Rows of pointing data
--------------------

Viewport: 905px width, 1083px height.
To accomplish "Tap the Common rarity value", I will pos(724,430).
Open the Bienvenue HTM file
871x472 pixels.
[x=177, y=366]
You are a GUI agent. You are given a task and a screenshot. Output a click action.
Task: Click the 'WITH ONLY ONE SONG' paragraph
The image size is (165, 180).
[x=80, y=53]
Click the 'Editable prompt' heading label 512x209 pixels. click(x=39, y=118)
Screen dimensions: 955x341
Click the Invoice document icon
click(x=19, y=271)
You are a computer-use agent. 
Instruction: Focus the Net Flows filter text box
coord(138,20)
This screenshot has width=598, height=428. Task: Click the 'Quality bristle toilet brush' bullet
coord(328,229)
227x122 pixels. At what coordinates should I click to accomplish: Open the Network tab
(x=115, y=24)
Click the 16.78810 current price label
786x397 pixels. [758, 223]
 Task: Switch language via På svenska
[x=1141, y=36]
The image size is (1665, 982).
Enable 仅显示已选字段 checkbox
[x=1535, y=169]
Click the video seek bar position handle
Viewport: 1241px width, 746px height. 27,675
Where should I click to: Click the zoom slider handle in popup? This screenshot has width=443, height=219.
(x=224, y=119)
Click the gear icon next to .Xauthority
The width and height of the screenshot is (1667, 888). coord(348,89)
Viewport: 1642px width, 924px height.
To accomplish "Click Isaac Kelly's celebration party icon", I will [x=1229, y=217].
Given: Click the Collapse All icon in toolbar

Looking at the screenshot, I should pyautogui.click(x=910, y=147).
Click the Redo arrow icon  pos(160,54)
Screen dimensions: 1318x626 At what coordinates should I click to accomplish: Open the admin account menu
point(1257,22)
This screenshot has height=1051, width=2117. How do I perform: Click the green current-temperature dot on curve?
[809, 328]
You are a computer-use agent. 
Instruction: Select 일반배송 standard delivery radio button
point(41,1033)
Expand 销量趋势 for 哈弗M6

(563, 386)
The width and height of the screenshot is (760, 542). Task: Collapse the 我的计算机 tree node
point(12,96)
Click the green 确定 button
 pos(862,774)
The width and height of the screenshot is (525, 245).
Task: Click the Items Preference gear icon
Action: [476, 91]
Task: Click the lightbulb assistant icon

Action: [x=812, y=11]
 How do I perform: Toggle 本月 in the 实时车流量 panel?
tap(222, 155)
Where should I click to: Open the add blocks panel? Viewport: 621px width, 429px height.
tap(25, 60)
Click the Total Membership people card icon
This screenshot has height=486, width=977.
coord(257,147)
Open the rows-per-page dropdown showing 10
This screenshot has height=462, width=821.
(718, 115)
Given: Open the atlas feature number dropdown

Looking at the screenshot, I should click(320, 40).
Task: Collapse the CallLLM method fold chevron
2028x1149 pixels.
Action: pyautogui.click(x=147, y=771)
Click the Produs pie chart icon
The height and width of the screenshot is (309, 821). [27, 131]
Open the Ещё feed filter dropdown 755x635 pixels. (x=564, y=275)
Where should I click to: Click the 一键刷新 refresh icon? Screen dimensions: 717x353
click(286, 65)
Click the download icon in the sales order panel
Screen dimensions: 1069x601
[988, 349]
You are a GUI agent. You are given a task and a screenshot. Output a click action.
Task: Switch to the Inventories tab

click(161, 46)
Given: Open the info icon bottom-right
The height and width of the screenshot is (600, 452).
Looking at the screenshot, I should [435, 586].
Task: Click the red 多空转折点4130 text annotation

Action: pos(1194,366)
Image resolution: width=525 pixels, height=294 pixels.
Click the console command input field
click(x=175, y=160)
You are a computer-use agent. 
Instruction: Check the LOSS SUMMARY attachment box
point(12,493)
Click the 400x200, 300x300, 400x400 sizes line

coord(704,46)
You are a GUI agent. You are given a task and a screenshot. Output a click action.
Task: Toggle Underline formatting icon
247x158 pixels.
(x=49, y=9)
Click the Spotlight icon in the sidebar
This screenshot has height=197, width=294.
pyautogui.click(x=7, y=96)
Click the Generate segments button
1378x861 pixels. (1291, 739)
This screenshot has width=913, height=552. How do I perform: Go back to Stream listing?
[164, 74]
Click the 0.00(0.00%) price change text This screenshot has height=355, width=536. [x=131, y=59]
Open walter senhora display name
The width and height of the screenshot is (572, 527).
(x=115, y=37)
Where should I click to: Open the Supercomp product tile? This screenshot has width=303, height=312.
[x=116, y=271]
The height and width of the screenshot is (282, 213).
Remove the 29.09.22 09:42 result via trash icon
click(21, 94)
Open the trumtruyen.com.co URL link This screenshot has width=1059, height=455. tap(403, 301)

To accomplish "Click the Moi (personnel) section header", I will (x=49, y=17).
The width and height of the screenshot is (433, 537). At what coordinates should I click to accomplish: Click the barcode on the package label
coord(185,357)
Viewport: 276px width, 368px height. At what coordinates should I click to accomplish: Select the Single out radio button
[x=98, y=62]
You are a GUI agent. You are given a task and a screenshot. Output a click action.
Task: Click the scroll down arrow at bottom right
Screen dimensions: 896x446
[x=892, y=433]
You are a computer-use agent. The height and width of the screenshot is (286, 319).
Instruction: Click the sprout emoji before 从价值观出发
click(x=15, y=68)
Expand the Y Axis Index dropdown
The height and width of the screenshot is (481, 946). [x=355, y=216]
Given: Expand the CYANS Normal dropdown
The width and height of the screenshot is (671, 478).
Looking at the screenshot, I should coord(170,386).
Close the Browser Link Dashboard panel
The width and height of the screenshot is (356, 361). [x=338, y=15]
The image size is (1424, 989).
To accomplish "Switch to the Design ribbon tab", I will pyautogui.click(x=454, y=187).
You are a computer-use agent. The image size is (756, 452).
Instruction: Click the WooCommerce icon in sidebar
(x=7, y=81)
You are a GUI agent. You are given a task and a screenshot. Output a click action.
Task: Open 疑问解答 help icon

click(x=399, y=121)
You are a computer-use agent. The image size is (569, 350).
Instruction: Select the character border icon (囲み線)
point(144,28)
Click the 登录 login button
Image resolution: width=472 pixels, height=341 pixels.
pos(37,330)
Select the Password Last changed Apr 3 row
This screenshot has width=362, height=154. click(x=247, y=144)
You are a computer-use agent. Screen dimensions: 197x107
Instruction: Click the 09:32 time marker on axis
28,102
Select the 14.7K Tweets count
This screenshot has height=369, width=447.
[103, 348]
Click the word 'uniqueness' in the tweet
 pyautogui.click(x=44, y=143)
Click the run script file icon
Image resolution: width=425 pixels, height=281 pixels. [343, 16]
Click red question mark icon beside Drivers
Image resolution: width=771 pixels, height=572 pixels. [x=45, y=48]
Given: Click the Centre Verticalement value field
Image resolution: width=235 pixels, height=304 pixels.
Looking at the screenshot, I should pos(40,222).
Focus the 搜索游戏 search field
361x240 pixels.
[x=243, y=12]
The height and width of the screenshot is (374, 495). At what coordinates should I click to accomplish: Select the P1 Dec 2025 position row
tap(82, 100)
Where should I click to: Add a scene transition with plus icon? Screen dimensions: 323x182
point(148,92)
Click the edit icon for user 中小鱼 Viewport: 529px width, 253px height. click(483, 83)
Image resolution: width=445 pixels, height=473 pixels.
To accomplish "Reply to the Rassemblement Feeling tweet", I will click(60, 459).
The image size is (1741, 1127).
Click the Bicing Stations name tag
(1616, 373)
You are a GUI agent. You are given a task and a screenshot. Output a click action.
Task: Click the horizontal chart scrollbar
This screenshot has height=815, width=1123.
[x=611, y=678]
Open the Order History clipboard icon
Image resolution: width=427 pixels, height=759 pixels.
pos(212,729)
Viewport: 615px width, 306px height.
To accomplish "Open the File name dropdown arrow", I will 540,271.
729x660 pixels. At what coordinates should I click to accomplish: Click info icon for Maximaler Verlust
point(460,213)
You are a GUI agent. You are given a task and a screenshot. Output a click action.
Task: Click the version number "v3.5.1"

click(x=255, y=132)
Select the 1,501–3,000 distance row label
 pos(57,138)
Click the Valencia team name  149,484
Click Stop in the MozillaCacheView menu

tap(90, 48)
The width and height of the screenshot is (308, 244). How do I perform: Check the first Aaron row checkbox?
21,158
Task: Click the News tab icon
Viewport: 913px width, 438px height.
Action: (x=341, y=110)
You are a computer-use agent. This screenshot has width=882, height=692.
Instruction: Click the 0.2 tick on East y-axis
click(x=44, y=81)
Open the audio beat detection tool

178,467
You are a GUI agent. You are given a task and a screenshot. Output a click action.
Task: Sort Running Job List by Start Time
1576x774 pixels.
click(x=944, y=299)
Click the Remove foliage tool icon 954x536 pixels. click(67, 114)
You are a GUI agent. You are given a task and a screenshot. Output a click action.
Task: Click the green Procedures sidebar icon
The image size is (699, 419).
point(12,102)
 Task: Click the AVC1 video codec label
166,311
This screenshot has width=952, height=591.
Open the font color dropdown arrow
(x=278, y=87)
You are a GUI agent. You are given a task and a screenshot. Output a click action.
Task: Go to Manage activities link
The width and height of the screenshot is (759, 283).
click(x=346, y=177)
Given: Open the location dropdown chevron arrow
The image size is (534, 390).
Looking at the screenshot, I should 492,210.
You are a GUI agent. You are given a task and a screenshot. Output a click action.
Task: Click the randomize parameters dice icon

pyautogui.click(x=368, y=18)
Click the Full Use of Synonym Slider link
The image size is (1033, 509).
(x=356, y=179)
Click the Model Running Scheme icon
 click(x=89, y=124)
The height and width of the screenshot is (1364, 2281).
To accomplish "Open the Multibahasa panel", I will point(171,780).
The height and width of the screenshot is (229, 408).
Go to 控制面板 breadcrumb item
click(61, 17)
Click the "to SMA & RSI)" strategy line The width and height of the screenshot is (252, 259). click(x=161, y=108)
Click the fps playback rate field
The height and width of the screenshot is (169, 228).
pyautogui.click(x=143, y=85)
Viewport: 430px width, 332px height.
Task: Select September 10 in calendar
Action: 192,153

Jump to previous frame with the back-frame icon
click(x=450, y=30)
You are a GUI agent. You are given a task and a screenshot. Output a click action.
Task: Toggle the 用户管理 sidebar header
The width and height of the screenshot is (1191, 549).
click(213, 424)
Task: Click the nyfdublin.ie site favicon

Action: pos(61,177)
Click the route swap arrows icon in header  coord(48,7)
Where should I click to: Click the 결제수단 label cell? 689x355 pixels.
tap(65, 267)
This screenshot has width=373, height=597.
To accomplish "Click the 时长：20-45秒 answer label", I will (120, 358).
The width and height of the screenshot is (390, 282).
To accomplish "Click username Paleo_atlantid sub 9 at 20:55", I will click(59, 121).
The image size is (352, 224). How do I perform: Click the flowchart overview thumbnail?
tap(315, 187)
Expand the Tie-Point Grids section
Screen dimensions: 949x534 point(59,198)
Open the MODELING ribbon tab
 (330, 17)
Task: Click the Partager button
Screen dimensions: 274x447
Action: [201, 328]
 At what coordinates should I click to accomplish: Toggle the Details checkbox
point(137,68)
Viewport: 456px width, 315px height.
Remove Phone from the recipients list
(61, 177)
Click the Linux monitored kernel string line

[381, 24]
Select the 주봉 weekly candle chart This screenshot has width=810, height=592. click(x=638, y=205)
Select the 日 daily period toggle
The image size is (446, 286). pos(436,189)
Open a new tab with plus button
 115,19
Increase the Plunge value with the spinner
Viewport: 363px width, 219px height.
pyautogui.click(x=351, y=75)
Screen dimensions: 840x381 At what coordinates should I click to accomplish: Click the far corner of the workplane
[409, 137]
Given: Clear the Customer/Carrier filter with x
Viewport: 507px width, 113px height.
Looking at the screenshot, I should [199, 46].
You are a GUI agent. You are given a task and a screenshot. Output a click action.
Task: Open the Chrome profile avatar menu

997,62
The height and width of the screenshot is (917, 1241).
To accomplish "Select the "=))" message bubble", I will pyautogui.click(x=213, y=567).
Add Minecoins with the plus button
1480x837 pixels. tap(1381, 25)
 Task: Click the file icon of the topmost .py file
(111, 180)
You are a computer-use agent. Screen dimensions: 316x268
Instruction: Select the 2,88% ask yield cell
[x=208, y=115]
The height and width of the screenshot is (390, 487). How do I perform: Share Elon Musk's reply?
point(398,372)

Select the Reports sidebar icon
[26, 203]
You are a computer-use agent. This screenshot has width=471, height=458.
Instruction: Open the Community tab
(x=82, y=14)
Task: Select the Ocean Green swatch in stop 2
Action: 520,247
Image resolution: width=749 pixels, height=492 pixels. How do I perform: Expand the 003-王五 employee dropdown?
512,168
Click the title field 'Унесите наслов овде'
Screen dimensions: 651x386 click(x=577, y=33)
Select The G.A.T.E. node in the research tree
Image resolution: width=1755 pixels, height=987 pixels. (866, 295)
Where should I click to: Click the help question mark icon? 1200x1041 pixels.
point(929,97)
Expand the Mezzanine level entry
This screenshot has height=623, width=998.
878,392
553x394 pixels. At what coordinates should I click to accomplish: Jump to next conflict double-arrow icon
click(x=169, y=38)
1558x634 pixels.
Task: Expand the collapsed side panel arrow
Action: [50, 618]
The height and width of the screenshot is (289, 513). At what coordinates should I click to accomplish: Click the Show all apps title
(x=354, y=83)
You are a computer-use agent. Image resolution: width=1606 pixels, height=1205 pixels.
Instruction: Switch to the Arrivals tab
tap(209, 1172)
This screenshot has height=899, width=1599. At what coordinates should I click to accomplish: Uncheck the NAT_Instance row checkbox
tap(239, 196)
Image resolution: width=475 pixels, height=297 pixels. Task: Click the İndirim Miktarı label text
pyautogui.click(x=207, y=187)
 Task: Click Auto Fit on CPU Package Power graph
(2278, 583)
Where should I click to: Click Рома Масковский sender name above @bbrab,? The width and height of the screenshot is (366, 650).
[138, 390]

--------------------

** The exercise **
Please return the listing above unchanged, starting at its first line and ending at the line that contains "coord(138,20)".

** Output for this exercise **
Viewport: 905px width, 1083px height.
To accomplish "Tap the Common rarity value", I will pos(724,430).
Open the Bienvenue HTM file
871x472 pixels.
[x=177, y=366]
You are a GUI agent. You are given a task and a screenshot. Output a click action.
Task: Click the 'WITH ONLY ONE SONG' paragraph
The image size is (165, 180).
[x=80, y=53]
Click the 'Editable prompt' heading label 512x209 pixels. click(x=39, y=118)
Screen dimensions: 955x341
Click the Invoice document icon
click(x=19, y=271)
You are a computer-use agent. 
Instruction: Focus the Net Flows filter text box
coord(138,20)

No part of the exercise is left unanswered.